**Exercise requirements:**
Take the lines between the one holding "This screenshot has height=446, width=793." and the one holding "point(101,70)", inclusive, and write them out again with "Beacon" substituted for "Lantern". Leave everything else unchanged.

**Data on locating visible targets:**
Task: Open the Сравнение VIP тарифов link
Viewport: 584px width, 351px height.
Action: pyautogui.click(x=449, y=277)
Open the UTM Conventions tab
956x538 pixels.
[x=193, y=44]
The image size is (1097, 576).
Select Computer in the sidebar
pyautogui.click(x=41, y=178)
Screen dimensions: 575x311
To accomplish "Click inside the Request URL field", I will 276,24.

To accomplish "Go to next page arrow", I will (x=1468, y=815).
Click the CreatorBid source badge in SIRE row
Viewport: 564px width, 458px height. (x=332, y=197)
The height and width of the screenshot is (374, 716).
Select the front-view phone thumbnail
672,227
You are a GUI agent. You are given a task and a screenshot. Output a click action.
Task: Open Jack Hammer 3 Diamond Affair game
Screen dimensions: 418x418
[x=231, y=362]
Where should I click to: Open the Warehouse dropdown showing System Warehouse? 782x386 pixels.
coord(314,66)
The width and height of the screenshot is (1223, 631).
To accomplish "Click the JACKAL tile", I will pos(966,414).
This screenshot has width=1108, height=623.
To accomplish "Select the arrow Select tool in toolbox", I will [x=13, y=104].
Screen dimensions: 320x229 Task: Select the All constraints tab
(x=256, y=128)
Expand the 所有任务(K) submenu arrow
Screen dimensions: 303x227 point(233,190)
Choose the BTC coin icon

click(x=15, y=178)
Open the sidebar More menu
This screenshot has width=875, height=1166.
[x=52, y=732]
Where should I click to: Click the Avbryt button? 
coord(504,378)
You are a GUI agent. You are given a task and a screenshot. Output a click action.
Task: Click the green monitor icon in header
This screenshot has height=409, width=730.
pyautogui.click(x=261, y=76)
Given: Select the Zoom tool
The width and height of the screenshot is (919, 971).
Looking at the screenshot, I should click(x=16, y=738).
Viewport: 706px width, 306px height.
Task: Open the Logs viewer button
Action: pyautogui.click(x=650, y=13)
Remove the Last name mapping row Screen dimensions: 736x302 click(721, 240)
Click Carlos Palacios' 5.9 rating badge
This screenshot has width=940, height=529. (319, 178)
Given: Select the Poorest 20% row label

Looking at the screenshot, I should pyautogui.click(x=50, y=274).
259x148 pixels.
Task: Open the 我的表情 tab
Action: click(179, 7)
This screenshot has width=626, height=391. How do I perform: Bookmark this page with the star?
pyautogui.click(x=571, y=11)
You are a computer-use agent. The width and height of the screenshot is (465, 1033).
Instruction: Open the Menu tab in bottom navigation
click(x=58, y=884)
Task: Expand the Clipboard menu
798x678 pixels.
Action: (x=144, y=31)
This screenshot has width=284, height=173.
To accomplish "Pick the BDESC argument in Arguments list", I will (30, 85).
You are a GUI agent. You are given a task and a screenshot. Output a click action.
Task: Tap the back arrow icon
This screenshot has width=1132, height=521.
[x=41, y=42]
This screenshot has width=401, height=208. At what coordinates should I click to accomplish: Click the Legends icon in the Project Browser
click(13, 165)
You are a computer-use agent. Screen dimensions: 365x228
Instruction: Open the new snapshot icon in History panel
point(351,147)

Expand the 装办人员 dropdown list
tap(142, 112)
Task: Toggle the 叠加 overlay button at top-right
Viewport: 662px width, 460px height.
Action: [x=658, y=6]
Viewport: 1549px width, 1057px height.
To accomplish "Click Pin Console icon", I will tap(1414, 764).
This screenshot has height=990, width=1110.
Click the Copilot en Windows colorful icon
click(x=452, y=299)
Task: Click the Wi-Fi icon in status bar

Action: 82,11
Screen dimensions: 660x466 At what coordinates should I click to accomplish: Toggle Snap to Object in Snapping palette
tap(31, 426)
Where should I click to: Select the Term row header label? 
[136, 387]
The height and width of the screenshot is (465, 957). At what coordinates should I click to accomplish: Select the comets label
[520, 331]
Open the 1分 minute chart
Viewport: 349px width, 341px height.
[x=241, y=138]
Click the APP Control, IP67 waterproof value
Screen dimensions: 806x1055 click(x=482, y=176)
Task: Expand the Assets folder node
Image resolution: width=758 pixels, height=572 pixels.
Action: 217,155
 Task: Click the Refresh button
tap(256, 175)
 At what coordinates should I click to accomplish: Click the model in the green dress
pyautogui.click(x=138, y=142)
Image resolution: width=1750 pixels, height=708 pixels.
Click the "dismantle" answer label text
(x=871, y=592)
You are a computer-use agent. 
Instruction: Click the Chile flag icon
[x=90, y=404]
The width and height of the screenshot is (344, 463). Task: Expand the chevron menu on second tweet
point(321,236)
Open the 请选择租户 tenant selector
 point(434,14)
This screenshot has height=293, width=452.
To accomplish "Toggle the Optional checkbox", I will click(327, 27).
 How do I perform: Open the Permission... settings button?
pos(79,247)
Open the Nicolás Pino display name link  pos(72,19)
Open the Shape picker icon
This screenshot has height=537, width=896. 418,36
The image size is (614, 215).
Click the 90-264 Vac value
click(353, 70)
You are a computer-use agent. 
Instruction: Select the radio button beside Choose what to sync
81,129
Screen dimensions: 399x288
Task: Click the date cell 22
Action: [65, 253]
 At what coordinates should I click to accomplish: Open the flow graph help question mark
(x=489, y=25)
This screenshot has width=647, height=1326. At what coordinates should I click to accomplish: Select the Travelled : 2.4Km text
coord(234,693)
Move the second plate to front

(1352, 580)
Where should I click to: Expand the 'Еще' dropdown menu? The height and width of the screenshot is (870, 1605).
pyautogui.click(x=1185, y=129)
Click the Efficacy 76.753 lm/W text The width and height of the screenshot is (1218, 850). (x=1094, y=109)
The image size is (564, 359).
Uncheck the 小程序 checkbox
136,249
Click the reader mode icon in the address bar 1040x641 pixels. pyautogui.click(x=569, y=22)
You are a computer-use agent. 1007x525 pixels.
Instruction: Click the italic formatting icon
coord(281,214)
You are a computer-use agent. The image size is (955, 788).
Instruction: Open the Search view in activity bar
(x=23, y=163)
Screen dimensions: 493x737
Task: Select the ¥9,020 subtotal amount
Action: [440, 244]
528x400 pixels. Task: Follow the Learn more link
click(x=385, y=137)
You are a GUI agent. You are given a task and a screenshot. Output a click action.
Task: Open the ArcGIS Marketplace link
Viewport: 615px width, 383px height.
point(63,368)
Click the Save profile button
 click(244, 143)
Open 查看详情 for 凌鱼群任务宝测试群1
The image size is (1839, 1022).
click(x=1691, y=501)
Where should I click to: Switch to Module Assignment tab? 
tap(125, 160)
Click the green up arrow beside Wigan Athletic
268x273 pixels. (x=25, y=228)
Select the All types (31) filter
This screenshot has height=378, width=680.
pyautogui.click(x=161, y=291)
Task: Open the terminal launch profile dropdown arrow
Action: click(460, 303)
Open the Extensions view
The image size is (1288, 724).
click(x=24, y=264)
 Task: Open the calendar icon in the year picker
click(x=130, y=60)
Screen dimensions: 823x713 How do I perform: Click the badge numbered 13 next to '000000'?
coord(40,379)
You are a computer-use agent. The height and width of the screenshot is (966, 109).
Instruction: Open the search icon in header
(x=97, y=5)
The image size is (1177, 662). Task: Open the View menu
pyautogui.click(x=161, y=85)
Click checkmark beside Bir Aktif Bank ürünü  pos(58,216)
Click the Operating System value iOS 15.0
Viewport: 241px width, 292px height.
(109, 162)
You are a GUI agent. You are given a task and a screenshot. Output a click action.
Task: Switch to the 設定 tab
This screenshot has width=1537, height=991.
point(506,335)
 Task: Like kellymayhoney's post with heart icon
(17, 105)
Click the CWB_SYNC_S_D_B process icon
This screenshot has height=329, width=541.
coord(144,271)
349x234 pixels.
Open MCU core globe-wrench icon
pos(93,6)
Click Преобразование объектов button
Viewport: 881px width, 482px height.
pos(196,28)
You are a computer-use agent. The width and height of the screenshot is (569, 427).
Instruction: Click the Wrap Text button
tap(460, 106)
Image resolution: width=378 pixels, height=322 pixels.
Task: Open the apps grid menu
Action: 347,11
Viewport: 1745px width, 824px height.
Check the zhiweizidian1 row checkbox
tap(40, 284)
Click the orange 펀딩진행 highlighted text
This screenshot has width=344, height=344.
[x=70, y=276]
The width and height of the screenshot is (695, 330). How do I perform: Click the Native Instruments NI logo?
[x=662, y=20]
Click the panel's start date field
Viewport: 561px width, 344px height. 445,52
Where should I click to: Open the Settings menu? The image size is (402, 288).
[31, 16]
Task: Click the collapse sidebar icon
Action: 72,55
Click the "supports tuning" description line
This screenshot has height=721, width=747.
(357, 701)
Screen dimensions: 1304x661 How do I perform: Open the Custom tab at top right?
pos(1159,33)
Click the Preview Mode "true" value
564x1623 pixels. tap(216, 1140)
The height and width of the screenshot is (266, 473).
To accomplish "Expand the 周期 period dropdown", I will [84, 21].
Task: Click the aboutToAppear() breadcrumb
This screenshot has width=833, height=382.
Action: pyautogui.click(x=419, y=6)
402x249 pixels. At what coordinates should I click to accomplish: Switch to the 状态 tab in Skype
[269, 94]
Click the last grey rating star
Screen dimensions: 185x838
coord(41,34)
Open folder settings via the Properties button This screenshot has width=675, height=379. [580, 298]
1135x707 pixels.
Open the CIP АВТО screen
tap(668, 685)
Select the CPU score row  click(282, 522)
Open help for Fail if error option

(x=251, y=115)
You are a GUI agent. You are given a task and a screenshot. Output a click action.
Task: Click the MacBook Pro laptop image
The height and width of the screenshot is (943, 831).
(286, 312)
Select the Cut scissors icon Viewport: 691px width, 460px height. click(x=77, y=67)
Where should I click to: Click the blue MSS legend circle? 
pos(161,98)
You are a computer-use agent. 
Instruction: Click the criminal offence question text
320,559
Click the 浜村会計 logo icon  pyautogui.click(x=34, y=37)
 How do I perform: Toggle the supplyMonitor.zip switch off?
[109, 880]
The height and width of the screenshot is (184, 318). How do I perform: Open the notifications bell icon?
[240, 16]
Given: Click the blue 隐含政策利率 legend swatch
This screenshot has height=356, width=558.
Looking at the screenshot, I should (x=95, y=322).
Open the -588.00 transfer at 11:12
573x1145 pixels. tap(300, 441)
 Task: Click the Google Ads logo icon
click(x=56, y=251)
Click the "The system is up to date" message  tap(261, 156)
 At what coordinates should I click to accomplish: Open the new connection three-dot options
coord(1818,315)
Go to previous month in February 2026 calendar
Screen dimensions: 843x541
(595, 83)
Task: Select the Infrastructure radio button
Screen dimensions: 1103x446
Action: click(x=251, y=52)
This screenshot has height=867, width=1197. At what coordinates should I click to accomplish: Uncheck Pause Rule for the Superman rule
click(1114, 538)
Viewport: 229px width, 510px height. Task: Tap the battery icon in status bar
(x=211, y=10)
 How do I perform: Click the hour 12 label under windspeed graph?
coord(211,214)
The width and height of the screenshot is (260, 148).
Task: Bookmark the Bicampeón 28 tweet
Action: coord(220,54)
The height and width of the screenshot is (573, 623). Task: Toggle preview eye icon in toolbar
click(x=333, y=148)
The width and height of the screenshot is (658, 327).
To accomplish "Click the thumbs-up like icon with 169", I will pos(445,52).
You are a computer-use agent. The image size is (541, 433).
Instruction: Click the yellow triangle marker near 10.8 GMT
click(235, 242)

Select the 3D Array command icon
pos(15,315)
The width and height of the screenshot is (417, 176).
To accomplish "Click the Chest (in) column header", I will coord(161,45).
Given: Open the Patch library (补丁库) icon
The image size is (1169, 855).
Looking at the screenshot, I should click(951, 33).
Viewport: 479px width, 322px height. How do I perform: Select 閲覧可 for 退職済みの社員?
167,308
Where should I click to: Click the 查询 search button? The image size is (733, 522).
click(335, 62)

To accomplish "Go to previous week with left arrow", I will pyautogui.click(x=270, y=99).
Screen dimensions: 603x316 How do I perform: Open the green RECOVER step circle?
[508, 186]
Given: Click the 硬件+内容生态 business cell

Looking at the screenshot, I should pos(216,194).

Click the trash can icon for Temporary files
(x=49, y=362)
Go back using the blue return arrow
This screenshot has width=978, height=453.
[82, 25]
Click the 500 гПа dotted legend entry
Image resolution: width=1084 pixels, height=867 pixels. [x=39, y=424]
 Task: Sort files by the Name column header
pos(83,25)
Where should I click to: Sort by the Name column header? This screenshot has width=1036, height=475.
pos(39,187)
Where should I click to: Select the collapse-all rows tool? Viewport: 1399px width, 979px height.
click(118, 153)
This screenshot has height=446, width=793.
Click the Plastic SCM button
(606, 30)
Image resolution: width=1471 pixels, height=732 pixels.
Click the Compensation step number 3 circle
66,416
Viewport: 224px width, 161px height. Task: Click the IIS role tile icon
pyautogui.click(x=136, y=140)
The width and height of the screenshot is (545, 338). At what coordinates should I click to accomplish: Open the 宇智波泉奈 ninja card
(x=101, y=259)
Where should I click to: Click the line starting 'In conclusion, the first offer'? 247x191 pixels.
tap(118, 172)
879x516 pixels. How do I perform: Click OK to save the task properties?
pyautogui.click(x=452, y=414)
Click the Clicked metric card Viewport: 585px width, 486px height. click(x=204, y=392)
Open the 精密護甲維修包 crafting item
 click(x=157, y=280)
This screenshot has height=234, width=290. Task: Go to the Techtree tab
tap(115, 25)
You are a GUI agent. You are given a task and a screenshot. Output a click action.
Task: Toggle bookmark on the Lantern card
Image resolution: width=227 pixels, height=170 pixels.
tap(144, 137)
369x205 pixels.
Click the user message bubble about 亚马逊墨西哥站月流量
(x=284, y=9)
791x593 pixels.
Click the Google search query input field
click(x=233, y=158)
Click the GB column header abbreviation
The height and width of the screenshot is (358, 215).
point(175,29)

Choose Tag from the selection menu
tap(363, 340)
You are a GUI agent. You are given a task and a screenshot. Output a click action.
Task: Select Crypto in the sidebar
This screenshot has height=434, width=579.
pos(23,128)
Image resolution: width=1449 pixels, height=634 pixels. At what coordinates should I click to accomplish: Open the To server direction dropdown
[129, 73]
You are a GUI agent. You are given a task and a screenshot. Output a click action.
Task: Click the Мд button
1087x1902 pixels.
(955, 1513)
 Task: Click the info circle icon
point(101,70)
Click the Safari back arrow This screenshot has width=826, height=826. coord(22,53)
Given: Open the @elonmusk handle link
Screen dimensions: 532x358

**Solution to this exercise:**
This screenshot has height=446, width=793.
Click the Plastic SCM button
(606, 30)
Image resolution: width=1471 pixels, height=732 pixels.
Click the Compensation step number 3 circle
66,416
Viewport: 224px width, 161px height. Task: Click the IIS role tile icon
pyautogui.click(x=136, y=140)
The width and height of the screenshot is (545, 338). At what coordinates should I click to accomplish: Open the 宇智波泉奈 ninja card
(x=101, y=259)
Where should I click to: Click the line starting 'In conclusion, the first offer'? 247x191 pixels.
tap(118, 172)
879x516 pixels. How do I perform: Click OK to save the task properties?
pyautogui.click(x=452, y=414)
Click the Clicked metric card Viewport: 585px width, 486px height. click(x=204, y=392)
Open the 精密護甲維修包 crafting item
 click(x=157, y=280)
This screenshot has height=234, width=290. Task: Go to the Techtree tab
tap(115, 25)
You are a GUI agent. You are given a task and a screenshot. Output a click action.
Task: Toggle bookmark on the Beacon card
Image resolution: width=227 pixels, height=170 pixels.
tap(144, 137)
369x205 pixels.
Click the user message bubble about 亚马逊墨西哥站月流量
(x=284, y=9)
791x593 pixels.
Click the Google search query input field
click(x=233, y=158)
Click the GB column header abbreviation
The height and width of the screenshot is (358, 215).
point(175,29)

Choose Tag from the selection menu
tap(363, 340)
You are a GUI agent. You are given a task and a screenshot. Output a click action.
Task: Select Crypto in the sidebar
This screenshot has height=434, width=579.
pos(23,128)
Image resolution: width=1449 pixels, height=634 pixels. At what coordinates should I click to accomplish: Open the To server direction dropdown
[129, 73]
You are a GUI agent. You are given a task and a screenshot. Output a click action.
Task: Click the Мд button
1087x1902 pixels.
(955, 1513)
 Task: Click the info circle icon
point(101,70)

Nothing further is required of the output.